[Supplied entries]

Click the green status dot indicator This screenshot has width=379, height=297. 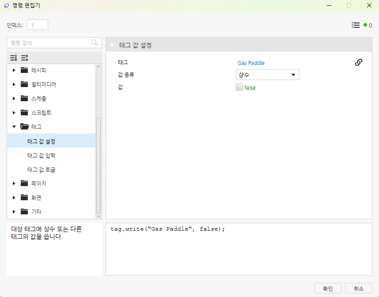(x=365, y=25)
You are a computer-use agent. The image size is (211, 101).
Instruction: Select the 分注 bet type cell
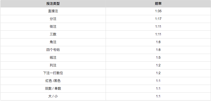point(53,19)

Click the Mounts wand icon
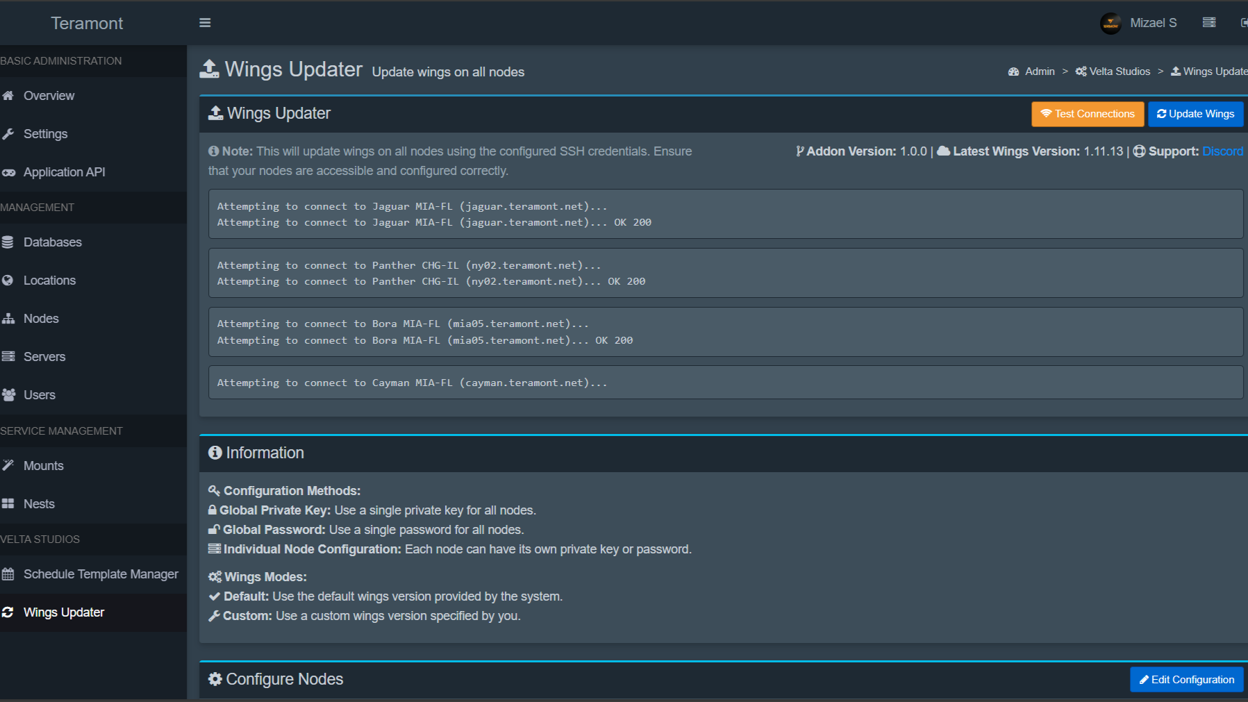pyautogui.click(x=8, y=466)
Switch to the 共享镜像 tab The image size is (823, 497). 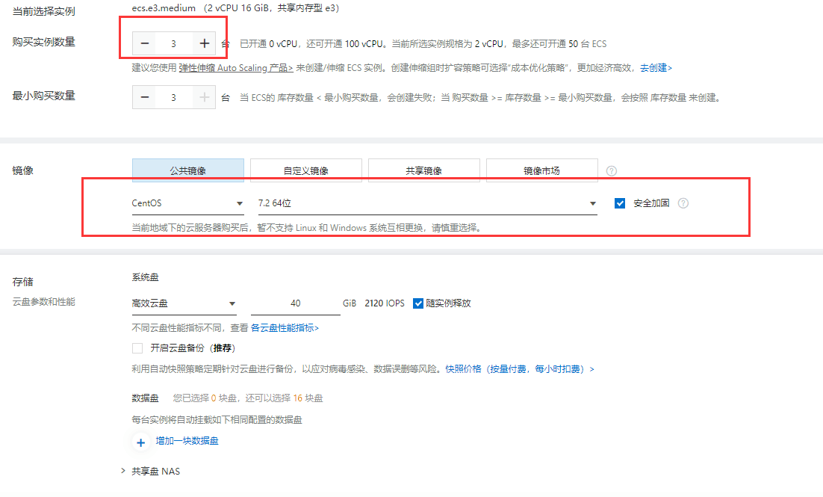[424, 170]
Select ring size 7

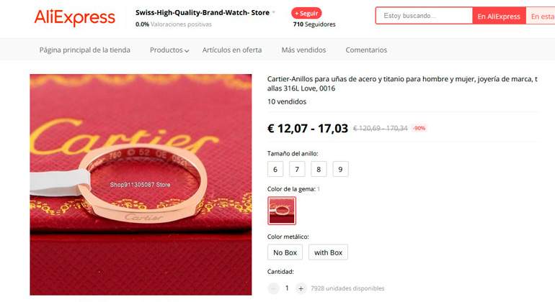coord(297,169)
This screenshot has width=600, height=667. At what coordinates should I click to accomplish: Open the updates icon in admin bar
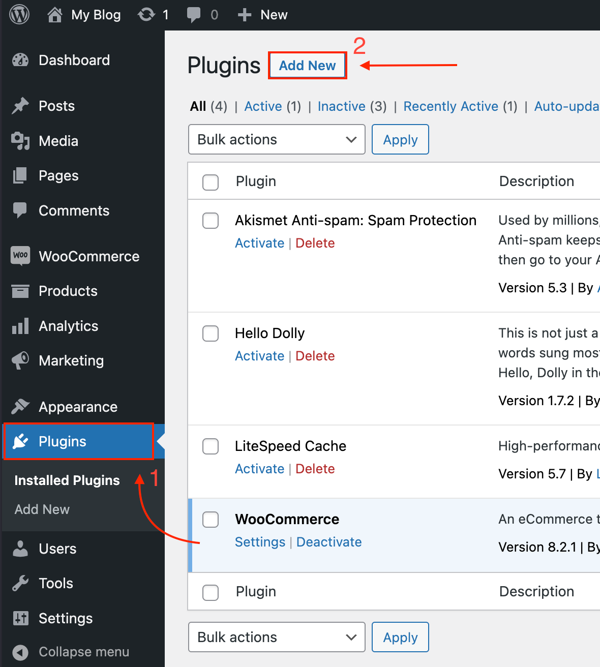pos(146,15)
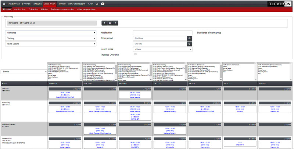Image resolution: width=294 pixels, height=149 pixels.
Task: Go to previous week with left arrow
Action: (x=105, y=23)
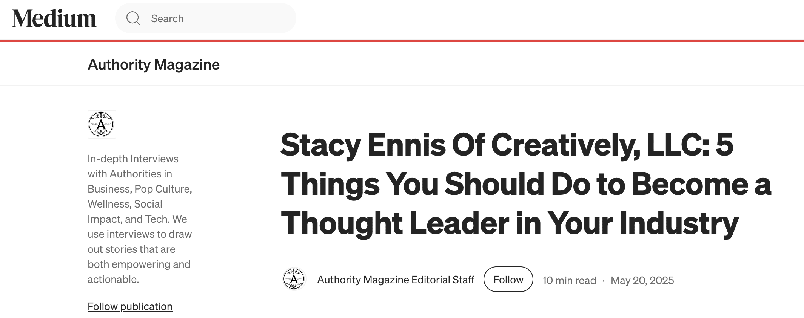Click the Medium logo
804x318 pixels.
(x=54, y=18)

[/Supplied entries]

> [Exercise prompt] Do not copy pictures. Restate exactly the lines from the one containing "Select ring size 7" through the last line of the records.

> [Written answer]
Select ring size 7

coord(297,169)
This screenshot has width=600, height=667. At what coordinates should I click to accomplish: Open the updates icon in admin bar
pos(146,15)
Image resolution: width=294 pixels, height=149 pixels.
Task: Go to previous week with left arrow
Action: (x=105, y=23)
Click the Medium logo
804x318 pixels.
(x=54, y=18)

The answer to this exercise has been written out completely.